欧州中央銀行(ECB)が英国のEU離脱をめぐる混迷、米中貿易戦争を受けて、ユーロ圏経済の先行きへの警戒を強めている。ドラギ総裁は24日に開いた定例政策理事会後の記者会見で、「リスクは下方に動いた」と発言。必要に応じて追加の金融緩和策を講じる用意があることを明らかにした。

ドラギ総裁は12月、ユーロ圏では景気の下振れリスクが強まっているとの認識を示したものの、リスクは「概ねバランスが取れている」と述べていた。今回は英のEU離脱問題や米中貿易摩擦の激化、中国経済の失速といった不安材料があることに言及し、「下方に動いた」と警戒のトーンを強めた。

ユーロ圏は景気の緩やかな回復が続いているものの、2018年7~9月期の域内総生産(GDP)伸び率は前期比0.2%と、前の2四半期の0.4%から縮小。インフレ率もECBが目標とする水準を割り込んでいる。11月の鉱工業生産指数は、ドイツが新車販売の低迷で不振だったことなどから前月比1.7%低下と、マイナスに転落しており、10~12月期の成長率がさらに鈍化する可能性が高まっている。

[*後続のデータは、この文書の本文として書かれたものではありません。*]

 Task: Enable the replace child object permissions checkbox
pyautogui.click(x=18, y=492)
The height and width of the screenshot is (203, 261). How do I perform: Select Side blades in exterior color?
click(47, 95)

量的金融緩和を12月末で打ち切ったECBは、超低金利を少なくとも2019年夏まで継続することを言明しているが、市場は景気の雲行きが怪しくなったことで、利上げが20年以降になるのは確実との見方で一致している。

ドラギ総裁は記者会見で、ECBは量的緩和を終了したが、「我々には多くの手段があり、それらを使う用意がある」と述べ、量的緩和で購入したユーロ圏の国債を放出せず、保有し続けることを確認。今回の理事会で、銀行に低利の長期資金を供給するオペレーションの実施の可否が話題に上ったことを明らかにし、ECBが14年から17年にかけて実施した「TLTRO」と呼ばれる長期資金供給オペ(金融機関が融資を増やすことを条件に、長期資金を供給するオペ)の実施を視野に入れていることを示唆した。